REQUIRED WORK:
Please set down every record exactly as it appears below.

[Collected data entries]

· · · · · · ·

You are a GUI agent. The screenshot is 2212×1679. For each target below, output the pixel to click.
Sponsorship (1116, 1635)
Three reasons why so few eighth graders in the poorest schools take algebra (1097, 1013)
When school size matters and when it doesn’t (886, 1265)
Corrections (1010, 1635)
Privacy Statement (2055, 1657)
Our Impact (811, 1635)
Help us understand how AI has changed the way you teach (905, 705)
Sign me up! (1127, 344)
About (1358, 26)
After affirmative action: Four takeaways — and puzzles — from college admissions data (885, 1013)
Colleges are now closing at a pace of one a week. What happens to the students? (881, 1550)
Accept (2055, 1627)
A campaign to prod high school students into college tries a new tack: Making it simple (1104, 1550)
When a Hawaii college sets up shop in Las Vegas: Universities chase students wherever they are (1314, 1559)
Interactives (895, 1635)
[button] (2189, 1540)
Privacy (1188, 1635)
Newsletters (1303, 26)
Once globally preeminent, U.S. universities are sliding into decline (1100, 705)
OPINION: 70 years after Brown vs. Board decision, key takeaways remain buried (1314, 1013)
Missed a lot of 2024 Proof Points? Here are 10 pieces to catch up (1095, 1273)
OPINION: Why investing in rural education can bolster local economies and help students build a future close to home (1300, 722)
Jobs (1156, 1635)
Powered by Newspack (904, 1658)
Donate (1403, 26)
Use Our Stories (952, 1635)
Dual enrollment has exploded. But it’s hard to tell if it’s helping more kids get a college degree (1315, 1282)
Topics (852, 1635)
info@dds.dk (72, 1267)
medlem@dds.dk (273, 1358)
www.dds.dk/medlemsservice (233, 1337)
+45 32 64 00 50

· · · · · · ·

ANSWER SPACE:
You are a GUI agent. The screenshot is 2212×1679. For each target below, output the pixel to click.
Sponsorship (1116, 1635)
Three reasons why so few eighth graders in the poorest schools take algebra (1097, 1013)
When school size matters and when it doesn’t (886, 1265)
Corrections (1010, 1635)
Privacy Statement (2055, 1657)
Our Impact (811, 1635)
Help us understand how AI has changed the way you teach (905, 705)
Sign me up! (1127, 344)
About (1358, 26)
After affirmative action: Four takeaways — and puzzles — from college admissions data (885, 1013)
Colleges are now closing at a pace of one a week. What happens to the students? (881, 1550)
Accept (2055, 1627)
A campaign to prod high school students into college tries a new tack: Making it simple (1104, 1550)
When a Hawaii college sets up shop in Las Vegas: Universities chase students wherever they are (1314, 1559)
Interactives (895, 1635)
[button] (2189, 1540)
Privacy (1188, 1635)
Newsletters (1303, 26)
Once globally preeminent, U.S. universities are sliding into decline (1100, 705)
OPINION: 70 years after Brown vs. Board decision, key takeaways remain buried (1314, 1013)
Missed a lot of 2024 Proof Points? Here are 10 pieces to catch up (1095, 1273)
OPINION: Why investing in rural education can bolster local economies and help students build a future close to home (1300, 722)
Jobs (1156, 1635)
Powered by Newspack (904, 1658)
Donate (1403, 26)
Use Our Stories (952, 1635)
Dual enrollment has exploded. But it’s hard to tell if it’s helping more kids get a college degree (1315, 1282)
Topics (852, 1635)
info@dds.dk (72, 1267)
medlem@dds.dk (273, 1358)
www.dds.dk/medlemsservice (233, 1337)
+45 32 64 00 50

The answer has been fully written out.